The villagers learned with regret that the soldiers were leaving, for on the whole they had behaved well and paid honestly enough for whatever they had had. Besides, they had brought welcome change and excitement to the normal squalor of life in Tissarn. There was the usual bustle as arms and equipment were got together and inspected, quarters relinquished, loads apportioned and an advance party despatched to prepare the first night's camp (for only Elleroth and a few other officers, with their servants, were to go by water, available canoes being scarce).

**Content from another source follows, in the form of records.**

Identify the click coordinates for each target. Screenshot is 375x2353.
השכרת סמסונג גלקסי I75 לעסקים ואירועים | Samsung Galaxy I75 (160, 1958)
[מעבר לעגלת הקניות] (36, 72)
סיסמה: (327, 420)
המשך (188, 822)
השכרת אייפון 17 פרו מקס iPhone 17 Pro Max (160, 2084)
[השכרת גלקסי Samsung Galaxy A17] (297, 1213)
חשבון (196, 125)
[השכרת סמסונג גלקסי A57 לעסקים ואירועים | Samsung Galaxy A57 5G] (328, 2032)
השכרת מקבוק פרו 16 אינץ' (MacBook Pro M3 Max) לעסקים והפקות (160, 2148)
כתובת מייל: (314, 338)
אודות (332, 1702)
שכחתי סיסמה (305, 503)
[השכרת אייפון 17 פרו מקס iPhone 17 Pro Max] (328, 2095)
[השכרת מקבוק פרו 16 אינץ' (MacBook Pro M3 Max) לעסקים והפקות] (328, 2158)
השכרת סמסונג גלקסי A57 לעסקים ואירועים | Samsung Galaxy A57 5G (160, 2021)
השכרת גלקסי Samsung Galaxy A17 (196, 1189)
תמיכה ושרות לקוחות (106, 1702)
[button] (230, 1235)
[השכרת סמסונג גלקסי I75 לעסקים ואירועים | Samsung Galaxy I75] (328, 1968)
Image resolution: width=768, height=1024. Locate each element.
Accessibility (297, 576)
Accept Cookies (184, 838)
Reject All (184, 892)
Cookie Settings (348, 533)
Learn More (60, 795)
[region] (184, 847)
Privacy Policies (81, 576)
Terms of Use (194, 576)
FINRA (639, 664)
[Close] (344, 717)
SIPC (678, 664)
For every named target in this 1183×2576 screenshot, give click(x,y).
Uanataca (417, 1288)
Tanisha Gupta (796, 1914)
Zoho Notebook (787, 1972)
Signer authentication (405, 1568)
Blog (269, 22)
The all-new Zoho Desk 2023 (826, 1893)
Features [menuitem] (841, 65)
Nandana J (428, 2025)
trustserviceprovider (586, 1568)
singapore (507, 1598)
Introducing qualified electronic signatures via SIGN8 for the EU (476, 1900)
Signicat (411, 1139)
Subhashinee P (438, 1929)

During the afternoon Kelderek, weary of the racket and commotion, took a line and some bait and set off along the waterside. He had not gone far when he came upon nine or ten of the slave children splashing about the shore. Joining them, he found them in rather better spirits than he had come to expect, and even began to derive some pleasure from their company, which now reminded him a little of old days on Ortelga. One of the boys, a dark, quick-moving lad about ten years old, was teaching them a singing game from Paltesh. This led to others, until at length Kelderek, being teased and challenged to contribute something, showed them the first Ortelgan game that came into his head. Cat catch a fish in the river in the foam; Cat catch a fish and he got to get it home. Run, cat, run, cat, drag it through the mire-
As he scratched out the lines with a stick and laid down a green branch for the fish, he felt once more, as he had not for years, the exhilaration of that spontaneity, directness and absorption that had once led him to call children' the flames of God'. Take it to the pretty girl that's sitting by the fire
And away he went, hobbling and shuffling slowly enough, for as he had told Elleroth, he was still far from healed; yet in his heart he went as once in the days when he had been a young simpleton who would rather play with the children than drink with the men.